Evaluating Antimetastatic Therapies Based on Ezrin Biology
The comparative approach is uniquely suited to rapidly translate findings from the laboratory to the clinic. With this interest in mind we have linked ezrin expression with the initiation of protein translation by metastatic cells. We have begun to validate these associations in murine, canine and human cancer cells. The connection between ezrin, protein translation and the mTOR pathway has provided a therapeutic opportunity based on the use of mTOR inhibitors. Indeed, we have conducted preclinical studies in mice that support the therapeutic role of inhibiting mTOR using rapamycin (and novel analogs). Novel inhibitors of the mTOR pathway have entered early clinical trials for human osteosarcoma and sarcoma patients. There are many questions that remain unanswered regarding the optimal use of these agents in human patients. Indeed, many of the unanswered questions that exist in the development path of new drugs may be effectively answered by integrating studies that include pet dogs with cancer. To complete the translational effort based on ezrin and mTOR inhibition, we have now completed dose and regimen finding studies in pet dogs with osteosarcoma that will allow the evaluation of the inhibition of translation initiation (by rapamycin) in pet dogs with osteosarcoma. Ongoing studies will now define optimal treatment schedules for the use of rapamycin in children and dogs with osteosarcoma. Efforts to validate reagents and further characterize these models using more sophisticated techniques has been ongoing within several comparative oncology laboratories around the world. Contributing to this effort is Comparative Oncology Program of the US National Cancer Institute's Center for Cancer Research and the not for profit, Canine Comparative Oncology and Genomics Consortium.
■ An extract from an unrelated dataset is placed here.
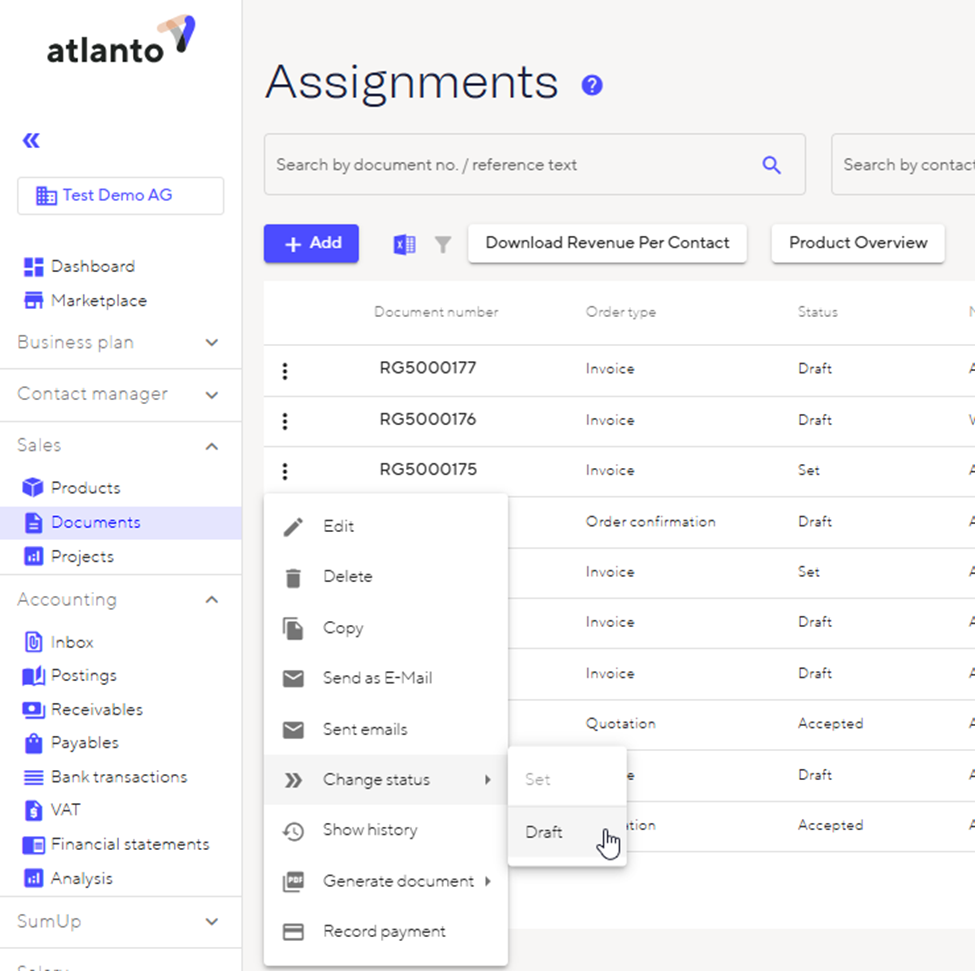Click the Add button
Viewport: 975px width, 971px height.
coord(311,243)
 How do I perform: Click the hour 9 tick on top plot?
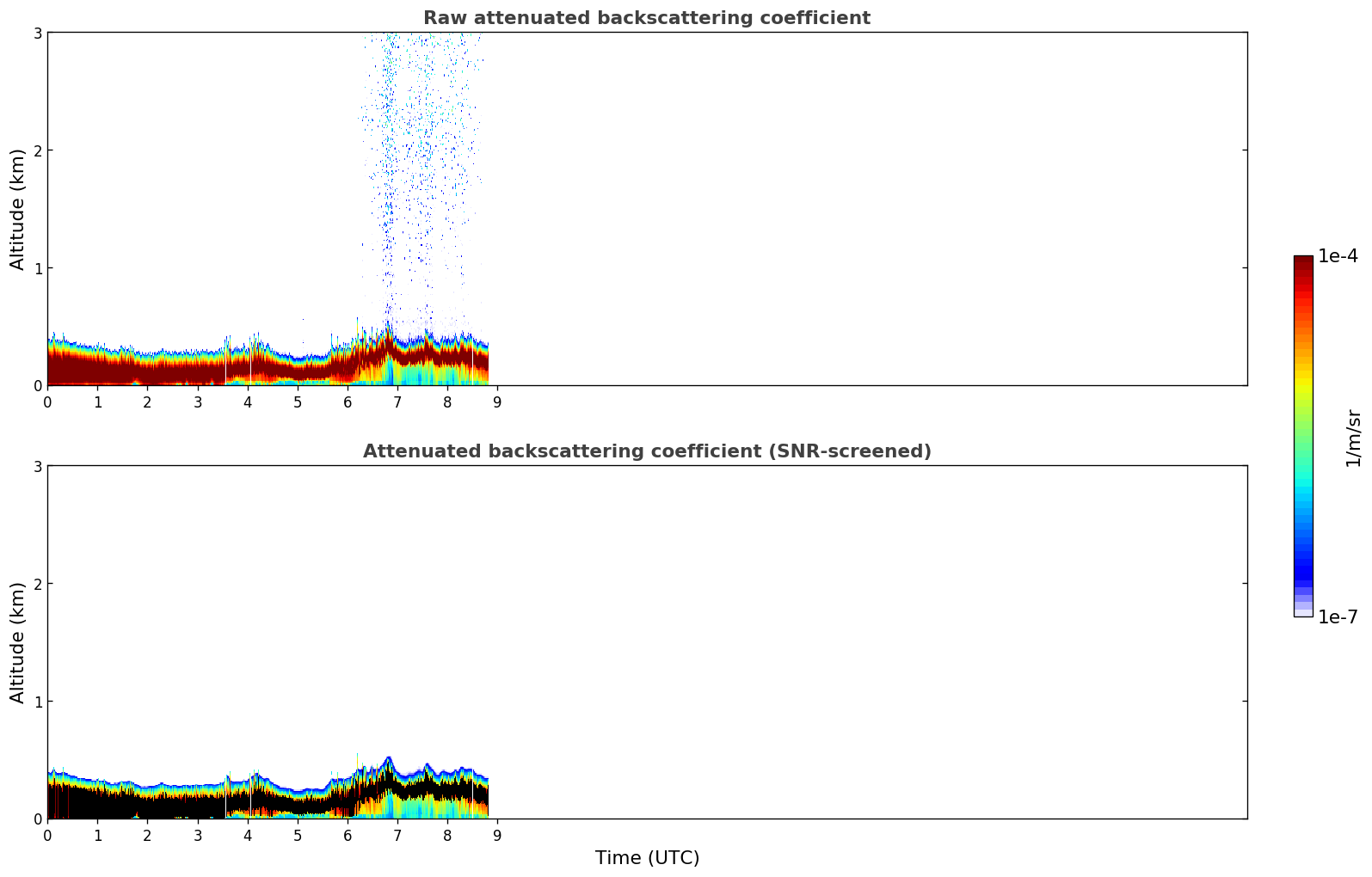tap(497, 402)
This approach exemplifies the values of value of a veterinary and comparative perspective in the study of complex biomedical problems.
1. Paoloni M, Khanna C. Translation of new cancer treatments from pet dogs to humans. Nat Rev Cancer 2008;8:147–156.
2. Khanna C. Novel targets with potential therapeutic applications in osteosarcoma. Curr Oncol Rep 2008;10:350–358.
3. Khanna C, Wan X, Bose S, et al. The membrane-cytoskeleton linker ezrin is necessary for osteosarcoma metastasis. Nat Med 2004;10:182–186.
4. Wan X, Mendoza A, Khanna C, et al. Rapamycin inhibits ezrin-mediated metastatic behavior in a murine model of osteosarcoma. Cancer Res 2005;65:2406–2411.